■ **Quoted passage**:
== Segment start ==
Monday, September 28
Before he co-wrote the legendary Martin Beck series of Swedish crime novels, Per Wahloo penned some futuristic dystopian books, including one that offers clues to how Trump might have played the pandemic differently, and to his advantage.
In Wahloo’s 1968 book The Steel Spring, a chief inspector of police travels away from his unnamed homeland in order to have a necessary kidney transplant. Three months later, after recovering from the operation, he attempts to go back and he’s told he cannot: all airports in his homeland are closed and all communications between it and the outside world have been cut off. A national election has been postponed due to “serious disturbances” including riots that provoked police and army intervention. Now, on top of all that, it seems likely that there’s some kind of epidemic raging, and everything has been shut down.
Doesn’t some of this sound like what we’re experiencing—or what we fear we might experience in the weeks to come?
Ministers of a government-in-exile give the policeman an assignment: sneak into their home country and find out just what the hell is going on.
This he does, and what he finds remains puzzling, at least for a while. The principal city is largely depopulated. The only authorities seem to be medical functionaries, tooling around in ambulances. He makes his way to his apartment, and later to his office, where he finds suspicious but official-seeming notices declaring that, due to the epidemic, meetings of more than three persons are not permitted. Later notices announce a “total curfew.”
When he encounters a few, self-isolating citizens, they fear him. They attempt to barricade themselves in their apartments. They seem more wary of the authorities than they do of the epidemic.
The Steel Spring is not a great book—it’s far from matching the level of excellence set by the Martin Beck series. About halfway through, the volume begins to seem padded—or maybe the plot is just overstuffed.
== Segment end ==
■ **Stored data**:
== Segment start ==
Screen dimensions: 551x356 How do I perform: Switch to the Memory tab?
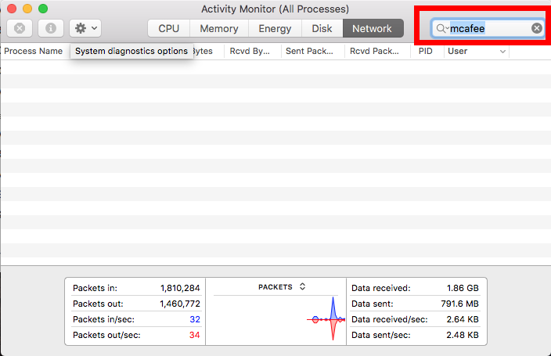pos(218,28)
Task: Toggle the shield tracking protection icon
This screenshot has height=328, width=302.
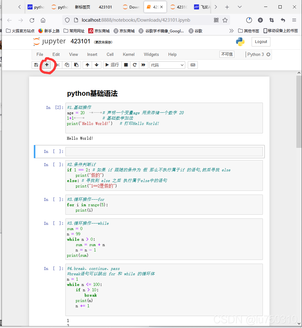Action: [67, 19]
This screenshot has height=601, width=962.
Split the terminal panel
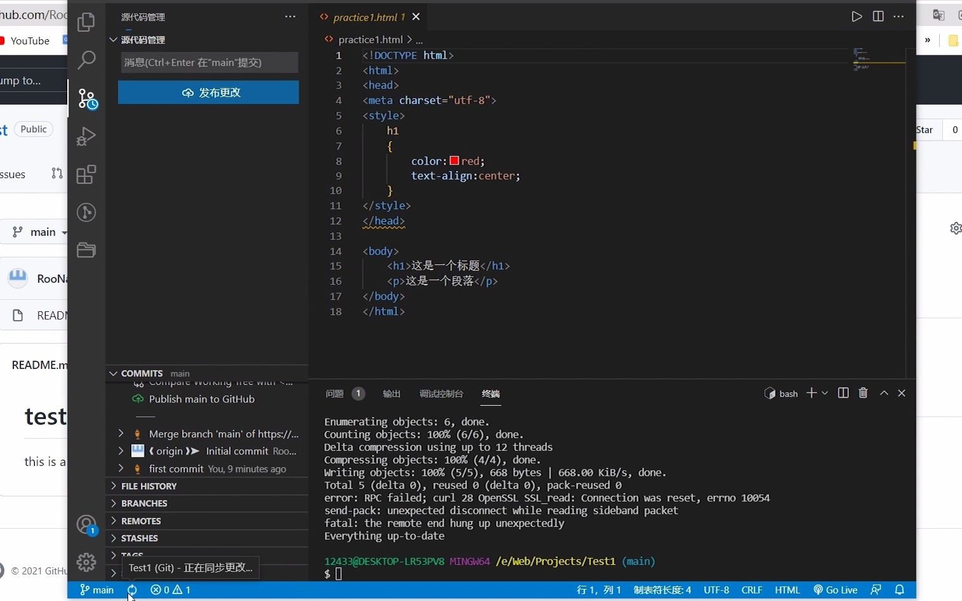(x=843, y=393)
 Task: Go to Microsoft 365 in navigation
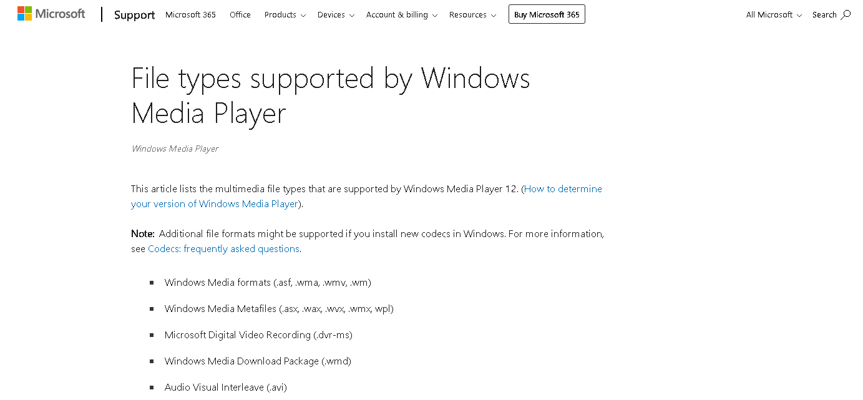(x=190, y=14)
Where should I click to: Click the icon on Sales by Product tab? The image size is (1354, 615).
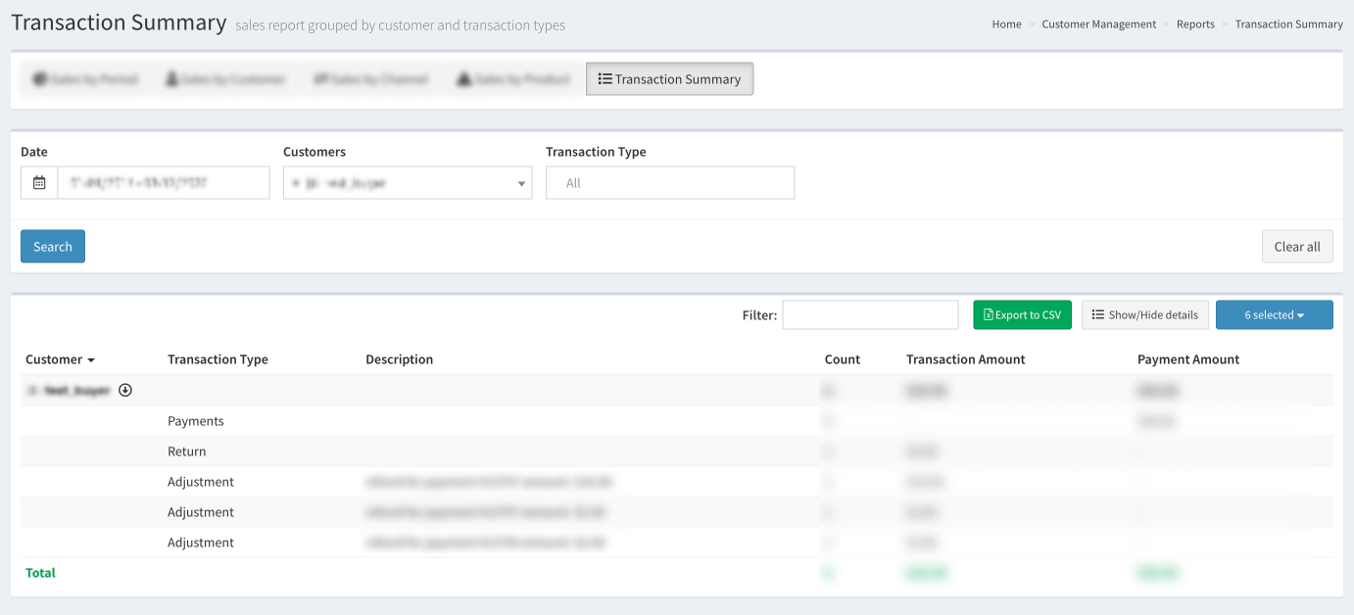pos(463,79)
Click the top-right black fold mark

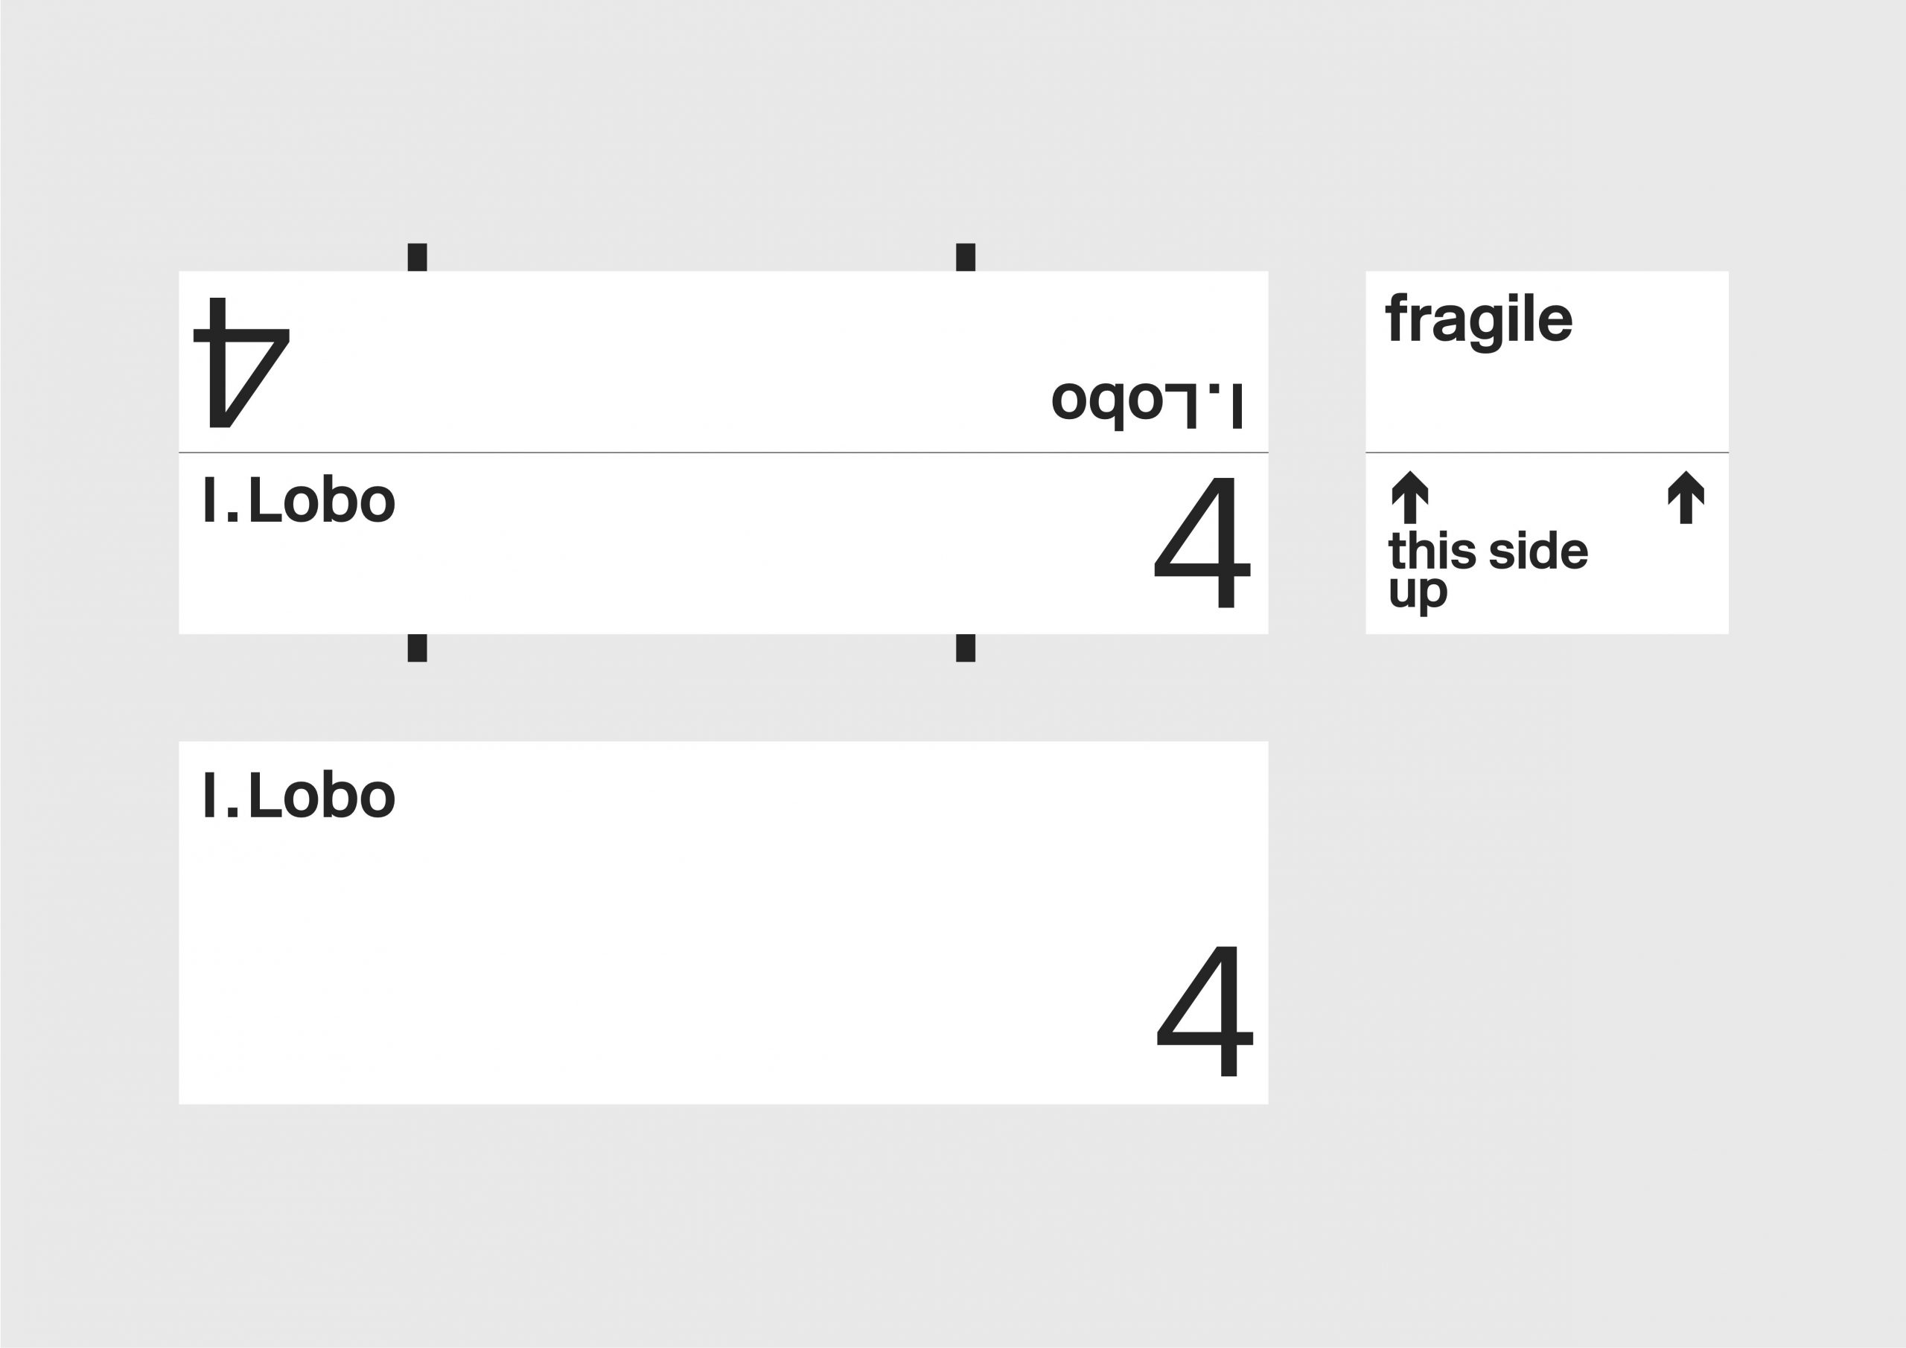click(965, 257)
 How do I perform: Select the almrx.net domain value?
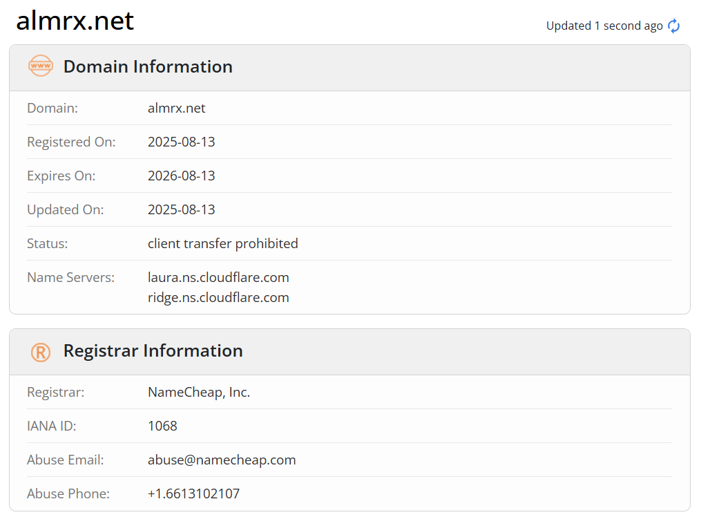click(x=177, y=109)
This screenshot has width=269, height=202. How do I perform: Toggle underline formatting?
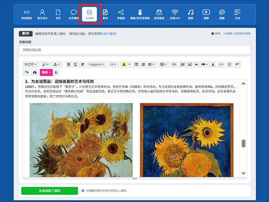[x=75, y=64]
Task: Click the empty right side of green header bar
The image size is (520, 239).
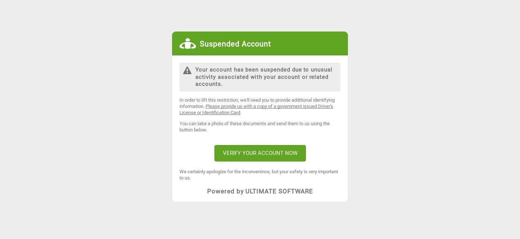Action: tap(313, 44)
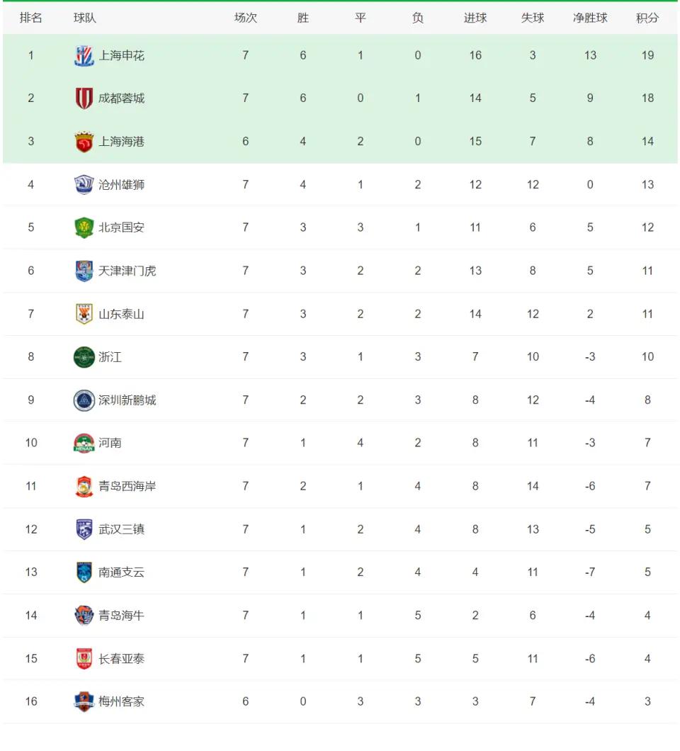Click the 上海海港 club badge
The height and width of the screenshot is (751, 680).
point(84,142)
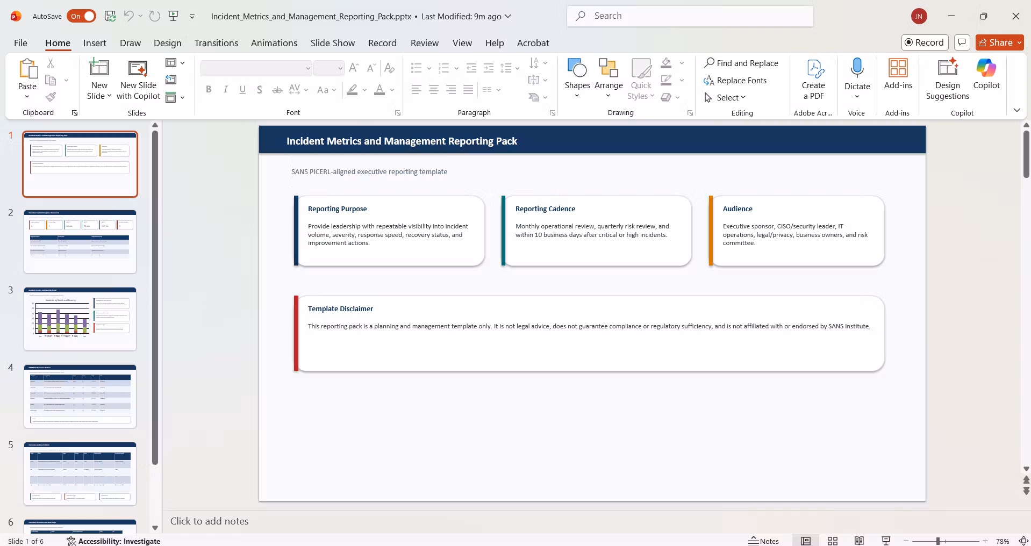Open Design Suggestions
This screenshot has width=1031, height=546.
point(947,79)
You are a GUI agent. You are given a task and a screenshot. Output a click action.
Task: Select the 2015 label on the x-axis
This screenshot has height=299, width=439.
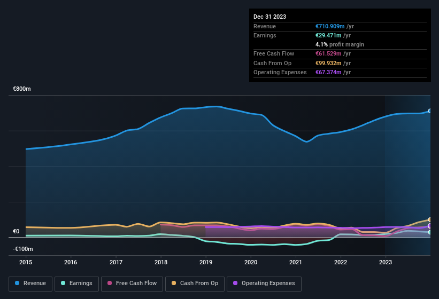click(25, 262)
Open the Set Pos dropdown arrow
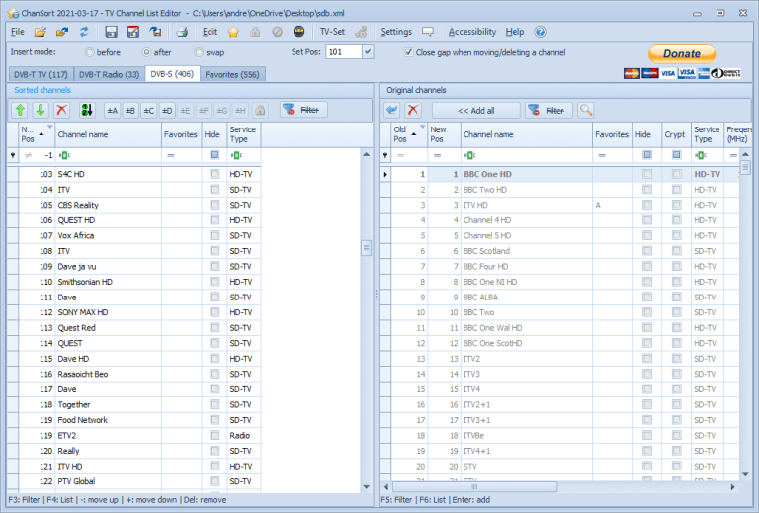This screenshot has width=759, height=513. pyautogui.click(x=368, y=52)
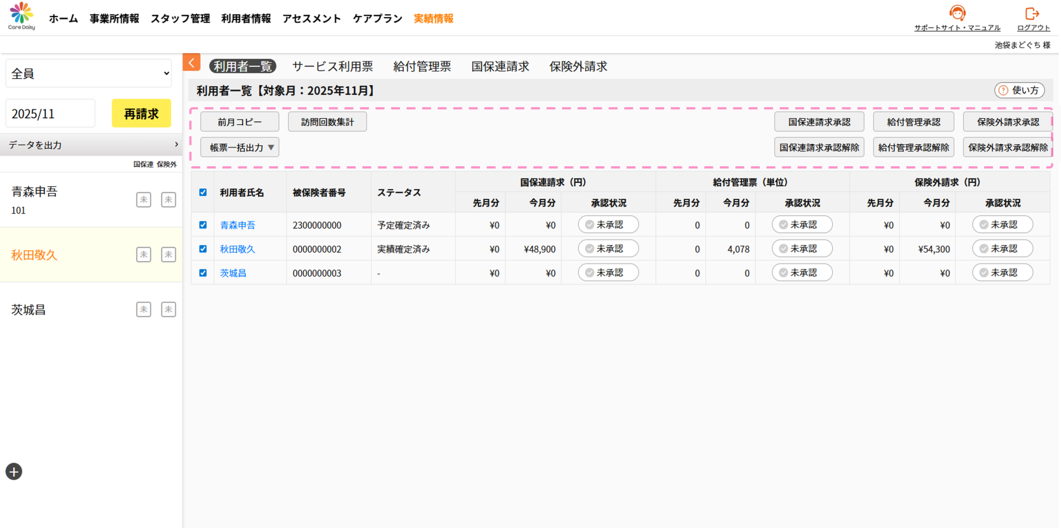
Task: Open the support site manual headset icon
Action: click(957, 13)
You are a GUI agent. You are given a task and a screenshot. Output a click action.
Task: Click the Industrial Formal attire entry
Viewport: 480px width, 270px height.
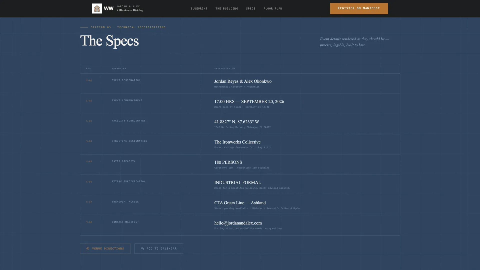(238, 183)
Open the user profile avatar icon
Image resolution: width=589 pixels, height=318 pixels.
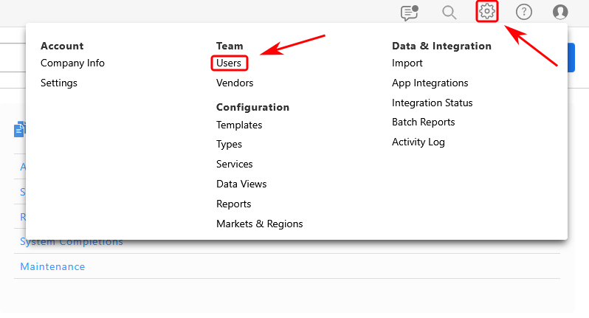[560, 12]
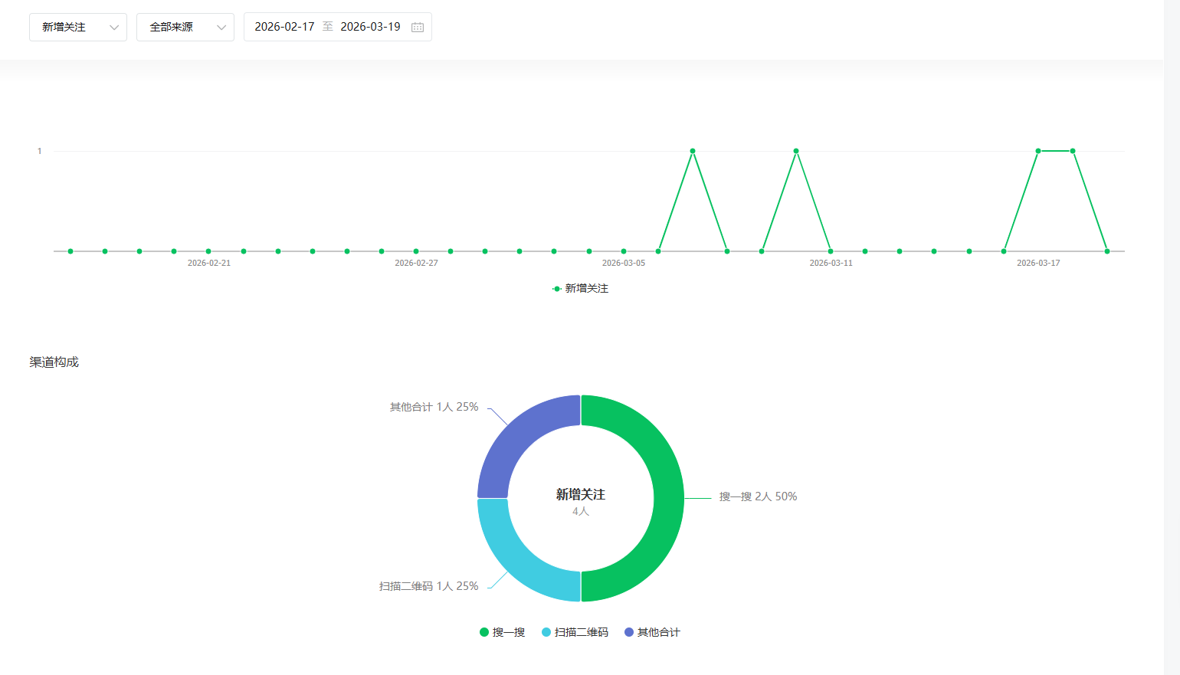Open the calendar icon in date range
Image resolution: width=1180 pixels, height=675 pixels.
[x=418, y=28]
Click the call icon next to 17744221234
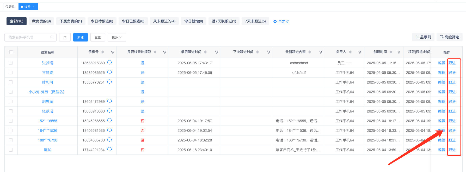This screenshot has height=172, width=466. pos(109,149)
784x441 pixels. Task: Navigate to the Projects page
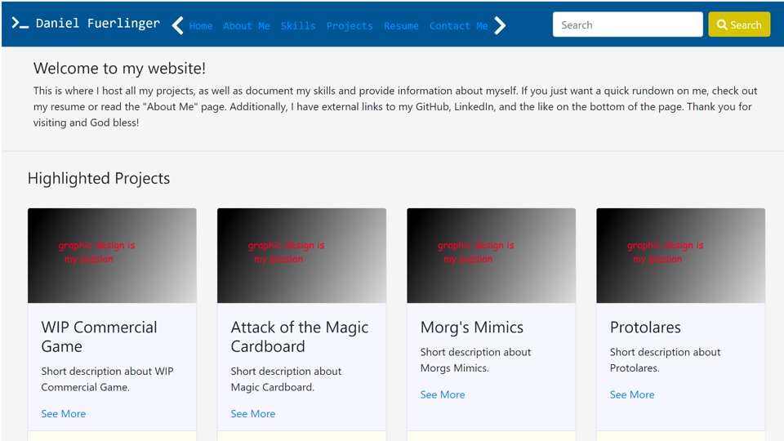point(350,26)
== Segment end ==
■ **Task description**:
Continue the review of The Steel Spring from the point where it stops.

■ **Answer box**:
But the reader’s suspicion that perhaps there was no epidemic—that it was all a deception meant to cover up a political takeover—is dispelled. There really is an epidemic. AND, there has been a political takeover as well—a takeover by doctors!!
With its persistent betrayal of working-class voters in favor of big business, the social-democratic political establishment has discredited itself. About the only authority left with any credibility is the medical establishment—and boy, do they know it. Now, with their dictatorial response to the epidemic, the doctors have likewise discredited themselves.
So here, at long last, is my point: Trump should have just deferred to the medical authorities. Then, when their methods became too heavy-handed or their pursuit of a COVID-19 cure took too long, he could blame them. Hey, I let these guys—Fauci and the witch doctors—take charge, he could say. And they failed us!
As we know all too well, Trump loves blaming—and firing—other people.
But he didn’t do that. Instead, insisting that he was in command, he regularly issued wild, fantasy cures and predictions: The sickness will magically disappear. Drink bleach! Shine a light in the body. Hydroxychloroquine is a miracle cure. Very soon, there will be a vaccine.
Will Trump pay the penalty on election day? Maybe. As he often says, we’ll see what happens.
Dinner: turkey chili and a lettuce and radishes salad.
Entertainment: Episode three of Ripper Street on Britbox, followed by more episodes of Borgen on Netflix.